Despite the array of problems described in the inspection, Alkem’s plant received a clean bill of health. The FDA revisited Daman in January, nine months after its initial, troubling inspection and gave the plant a pass. Two months later, the agency approved Alkem’s valsartan.
Alkem said its version of the drug was made in India but wouldn’t confirm at which plant. The company said the January visit from the FDA didn’t produce a list of any problems at the factory, an indication that the matter is closed.
It’s almost unheard-of for the agency to sign off so quickly on fixes by a plant with extensive problems, according to Massoud Motamed, a former FDA inspector who conducted inspections in China and India and now works in the drug industry.

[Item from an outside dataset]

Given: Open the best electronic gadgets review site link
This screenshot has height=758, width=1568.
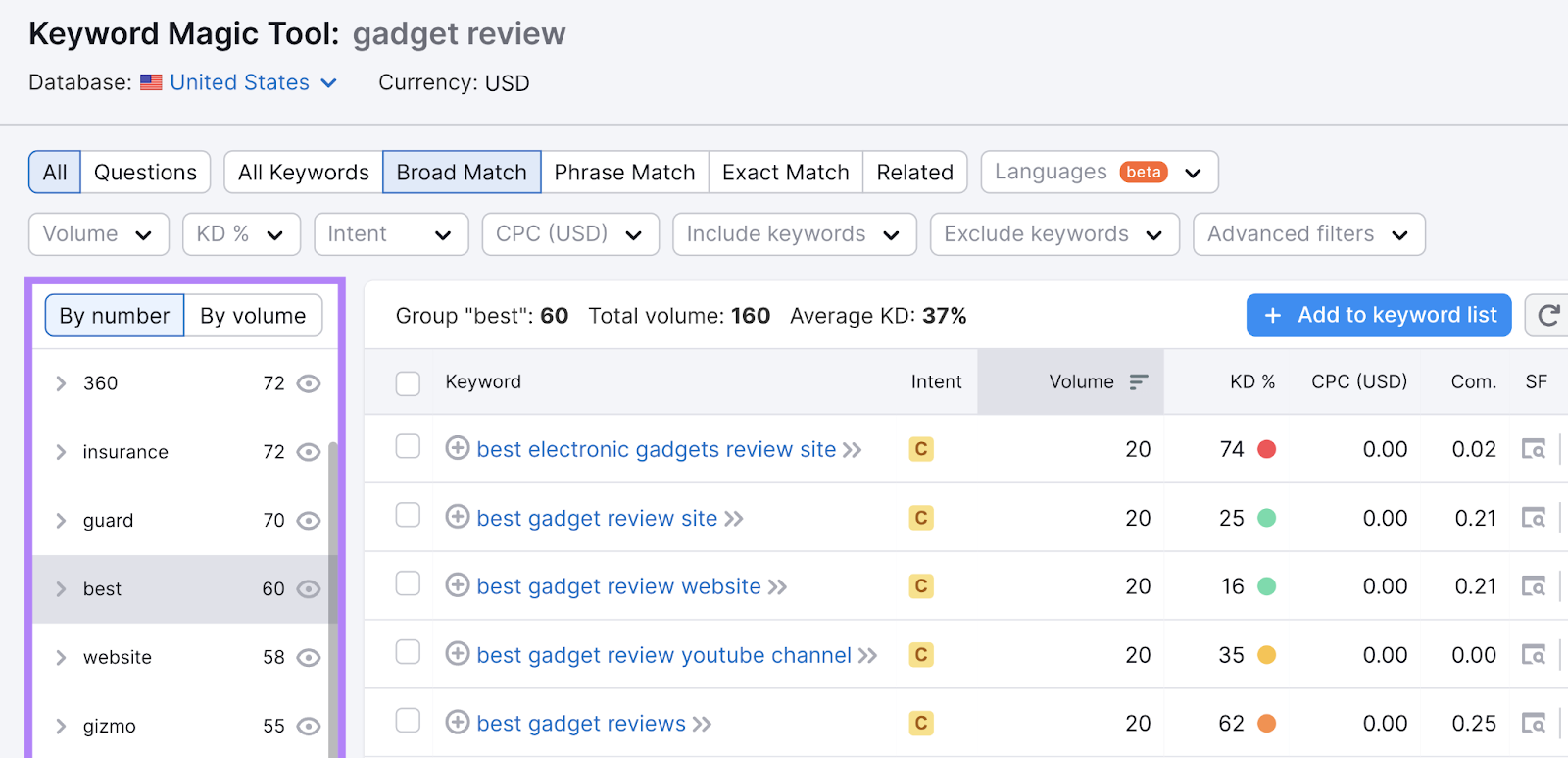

“That’s not realistic to fix that in nine months,” said Motamed, who left the agency in 2017 and had no role in the Alkem inspection. “Working for industry, I can tell you it’s impossible.’’
An FDA spokesman, Jeremy Kahn, said in an email that the agency can inspect a facility at any time and does so based on risk factors including when the last inspection took place and the prior inspection history. The FDA also considers the need to maintain sufficient supply of a particular drug, he said.
“The agency followed an appropriate timeline given the factors relevant to this firm,” he said. “Generally, FDA can expedite inspection of facilities and assessment of drug applications for drugmakers that want to produce drugs in short supply so they can become operational as soon as possible.”
Cadila received approval from the FDA on March 16 to sell valsartan combined with another blood-pressure drug, hydrochlorothiazide. About a month later, records show, FDA inspectors tallied a lengthy list of quality concerns at a plant in Ahmedabad, India, that is making that drug combination.
Inspectors found in April and May that equipment at Cadila’s facility wasn’t cleaned appropriately to prevent contamination and that workers ignored signs of impurities.
A representative for Cadila didn’t respond to a request for comment.
Those issues are similar to problems FDA inspectors flagged at the company in China that’s at the center of the recall. Zhejiang Huahai Pharmaceutical Co. Ltd. was found to have ignored impurity indications in its valsartan. In a November warning letter, the FDA said that if the company had investigated further, it might have been alerted to the presence of the carcinogen NDMA sooner than the original recall, in July 2018.
The NDMA may have been in the valsartan as long as four years, the FDA said at the start of the recall. The agency is looking into whether the manufacturing process may have led to the contamination.
The FDA has estimated that for every 8,000 people who took the highest dose of valsartan, there would be one additional case of cancer.
In 2017, Motamed, the former inspector, discovered that Zhejiang Huahai workers omitted from official records quality-test failures, including ones that flagged impurities in unnamed drugs the company didn’t attempt to identify.
Motamed wanted to impose strict penalties on Zhejiang Huahai but was overruled by senior FDA officials, who allowed the company to attempt to address the problems. A year later, another generic drugmaker that bought valsartan from the manufacturer found an impurity that was determined to be potential carcinogen NDMA -- kicking off the wave of recalls, which continues to expand.
The recall has heightened scrutiny of the safety of generic drugs, which are used to fill nine of every 10 prescriptions in the U.S., according to the FDA. Competition from generics has been a key part of the Trump administration’s push to lower drug costs.
Last month, the FDA posted a list of 43 versions of valsartan and similar drugs that don’t contain carcinogens. The FDA hasn’t updated the list, which names another 386 drugs that still need to be evaluated.
Alkem’s valsartan and Cadila’s combination pill aren’t listed in either category. The list will be updated on a periodic basis, said Kahn, the FDA spokesman.